PROBLEM DETAILS:
What is needed is every line from the one holding "Task: Click the name plate Size slider handle" to the last line of the data below, printed exactly and without pictures.

RECORDS SHOWN:
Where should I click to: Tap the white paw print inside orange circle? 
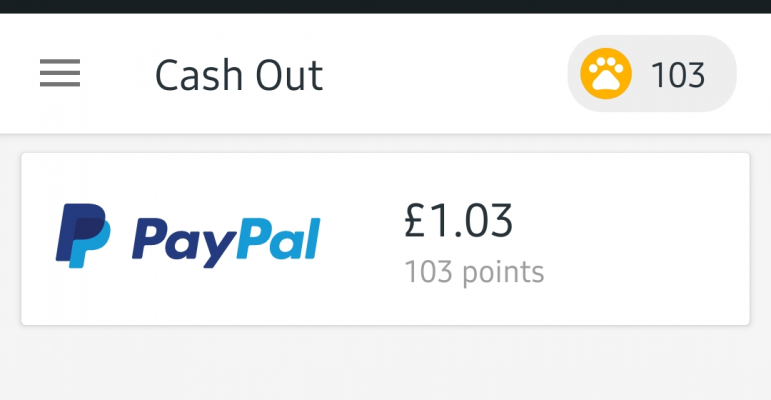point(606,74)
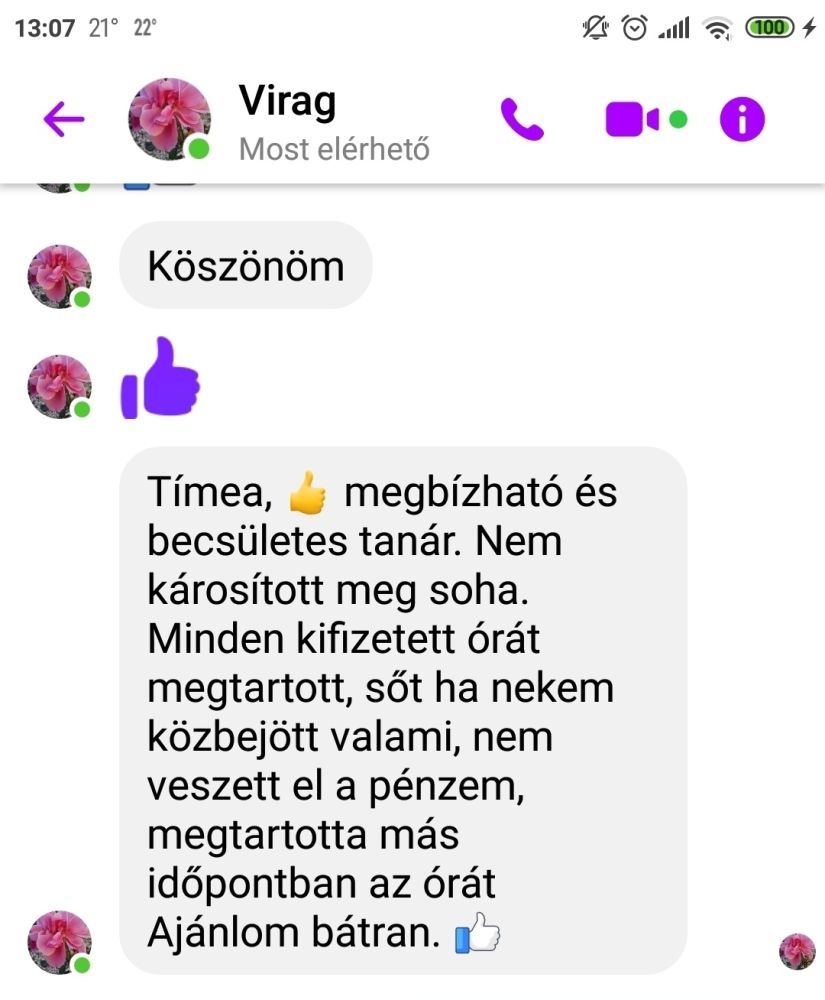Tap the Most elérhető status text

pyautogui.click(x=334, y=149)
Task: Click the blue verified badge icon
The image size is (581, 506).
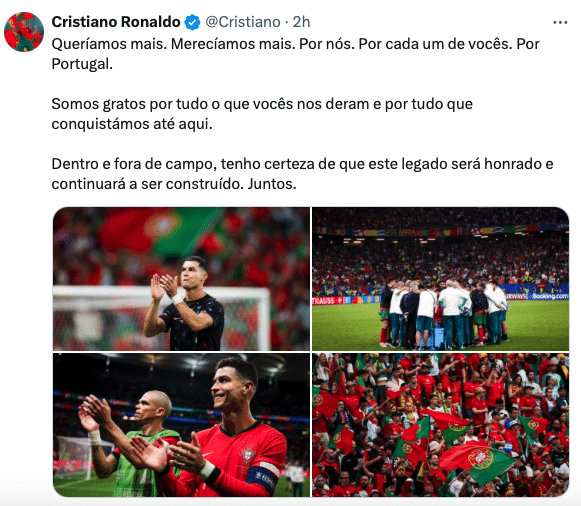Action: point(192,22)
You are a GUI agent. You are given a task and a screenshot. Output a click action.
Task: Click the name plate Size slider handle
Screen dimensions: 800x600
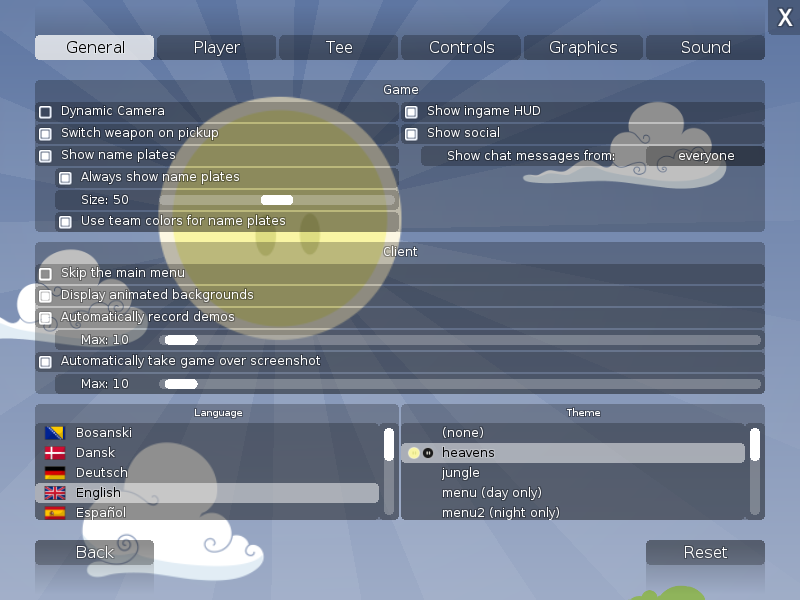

SOLUTION TO THIS TASK:
Task: Click the name plate Size slider handle
Screen dimensions: 800x600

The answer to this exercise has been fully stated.